Notions of leadership and management
Numerous research studies and reports from school inspectors and others claim that leadership, especially headship, is a crucial factor in school effectiveness and the key to organizational success and improvement. Our own work on secondary heads in the late 1980s (Weindling and Earley, 1987) reiterated what many studies were suggesting – that the quality of those at the organizational apex or how headship was enacted – was crucially important to school success. Ours was not a study of the relationship between leadership and school effectiveness however. Those studies that have specifically considered this matter (e.g. Hallinger and Heck, 1998; 1999; 2003) argue that the effect of leaders, including head teachers, is largely indirect; what heads do and say, how they demonstrate leadership, does affect pupil learning outcomes but it is largely through the actions of others, most obviously teachers, that the effects of school leadership are mediated.
Theories of leadership
Many theories have been advanced over the years to explain how leaders lead, whether in schools or elsewhere. Bush and Glover build on the work of Leithwood et al. (1999) to develop a typology of leadership consisting of eight broad theories (Bush and Glover, 2003, pp. 11–22). These are:
- Instructional leadership
- Transformational leadership
- Moral leadership
- Participative leadership
- Managerial leadership
- Post-modern leadership
- Interpersonal leadership
- Contingent leadership.
Trait’ theories (or ‘great man’ theories), popular in the 1920s, were concerned to study the attributes and characteristics of successful leaders, particularly military leaders, in order to describe what was different about them.
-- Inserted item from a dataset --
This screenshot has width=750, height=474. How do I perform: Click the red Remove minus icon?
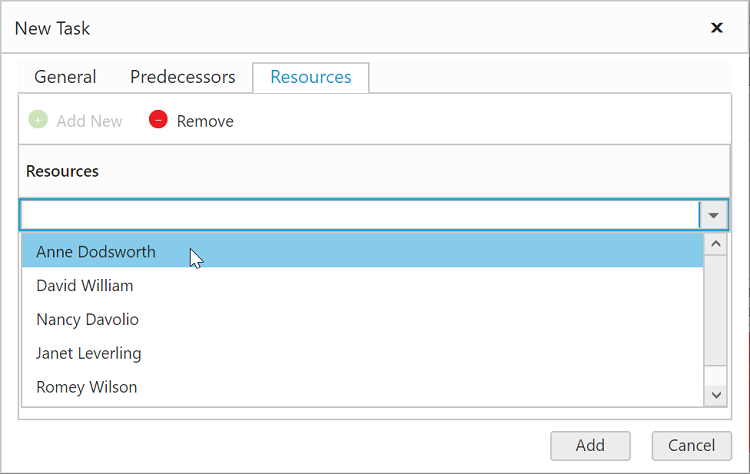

Despite a lot of research pointing to a number of characteristics, there was little consistency in the findings. Traits most consistently found included intelligence, self-confidence, high energy levels and dominance.
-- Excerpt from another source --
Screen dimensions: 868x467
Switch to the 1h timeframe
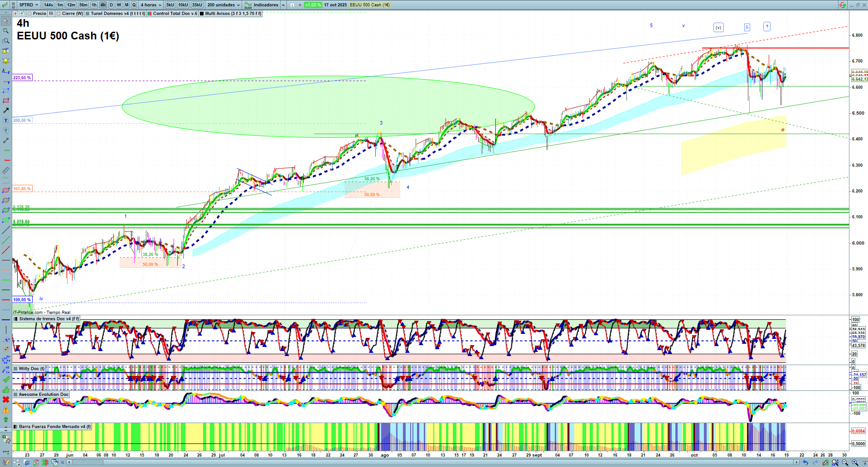tap(94, 5)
‘Style’ theories became popular from the 1930s onwards initially through the work of Lippitt and White in the USA, who studied autocratic, democratic and laissez-faire leadership styles, and their effects on participants at summer camps. This approach led to the development of number of self-completion questionnaires that attempted to ascertain types of leader. Blake and Mouton’s managerial grid, developed in the 1960s, was one of the better known of these and examined the extent to which a leader’s style gave emphasis to ‘people’ or to ‘task’ (Blake and Mouton, 1964).
Personal trait theory
The question needs to be asked whether modern theories of leadership, especially those which give emphasis to notions of competence and capability, are returning to the earlier ‘trait’ theories, albeit perhaps in more sophisticated guises. Have we turned full circle with the emphasis on effective leadership as ‘superior’ individual performance and the competence approach stressing the qualities of the person and the skills they possess? More recent notions of leadership styles and effective performance give prominence to such factors.
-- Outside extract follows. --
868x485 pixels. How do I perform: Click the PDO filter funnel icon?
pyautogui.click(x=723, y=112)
A changing discourse – from management to the leadership of learning
An analysis of the recent history of the training and development of heads and other senior school staff would suggest that ‘leadership’ as a concept is currently very much in the ascendancy. This is true not only of England. As Full an notes ‘virtually every state department in advanced countries passed new policies for developing and certifying educational leaders’ (2003a, p. 16). However, a decade or so ago the dominant training and development discourse in England was not about leadership per se, as much as it was about developing and improving the ‘management’ of schools. Indeed, the government of the time set up a task force – the School Management Task Force – specifically to address such matters (DES, 1990).
Notions of dispersed or distributed leadership are considered further in Part 2 and a useful review of the literature is provided by Bennett et al. (2003). However, it is clear that unless attention is paid to the effectiveness of those leading at the top of the organization – in our case head teachers – then notions of dispersed leadership become meaningless. A head teacher recipient of a knighthood in the New Year’s honors list put it well when he said: ‘I work with a lot of talented teachers, but the role of the head is an essential precondition. In any organization, people can only work within the climate that is set. That’s what leadership and management are about.